(Consignes):
a. Répondez brièvement à ces questions sur l'extrait de débat parlementaire :
(i) Sur les travées de quel groupe s'élèvent des protestations ?
(ii) À qui la présidente donne-t-elle la parole pour explication de vote ?
(iii) D'après l'orateur, quelle filière la sécurité sociale n'a-t-elle pas pour objet d'aider ?
b. Recopiez sans la moindre modification le passage de l'extrait de débat parlementaire qui va de « J’en déduis qu’en » jusqu'à « quand même dubitatif. » inclus.

(Extrait proposé):
J’en déduis qu’en cas de fraude la double peine vaut pour les salariés, non pour les employeurs. Franchement, soyez cohérents, tout le monde y gagnera. (Protestations sur des travées du groupe Les Républicains.)
Mme la présidente. La parole est à M. Bernard Jomier, pour explication de vote.
M. Bernard Jomier. Monsieur le ministre, un de vos arguments me laisse quand même dubitatif.
Vous nous dites en substance que le budget de la sécurité sociale n’est pas le bon véhicule pour mettre en œuvre une politique sociale. Nous examinons pourtant je ne sais combien d’amendements et de dispositifs tendant à soutenir l’activité économique, à aider tel ou tel secteur, ce qui n’est pas l’objet de la sécurité sociale.
Ce n’est pas l’objet de la sécurité sociale d’aider une filière agricole ; pas du tout ! Mais, à l’occasion, on utilise le budget de la sécurité sociale pour pallier les carences de l’État…
Mme Raymonde Poncet Monge. Très bien !

(Données fournies):
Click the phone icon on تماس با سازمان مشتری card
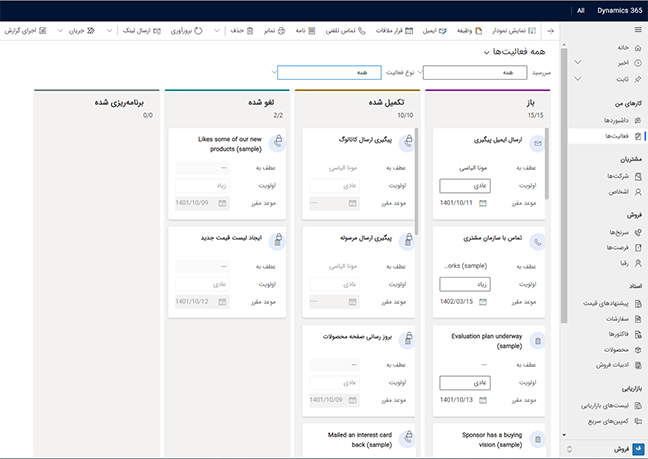This screenshot has height=459, width=648. click(538, 241)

(Réponses aux consignes):
a.
(i) Le groupe Les Républicains.
(ii) M. Bernard Jomier.
(iii) Une filière agricole.

b.
J’en déduis qu’en cas de fraude la double peine vaut pour les salariés, non pour les employeurs. Franchement, soyez cohérents, tout le monde y gagnera. (Protestations sur des travées du groupe Les Républicains.)
Mme la présidente. La parole est à M. Bernard Jomier, pour explication de vote.
M. Bernard Jomier. Monsieur le ministre, un de vos arguments me laisse quand même dubitatif.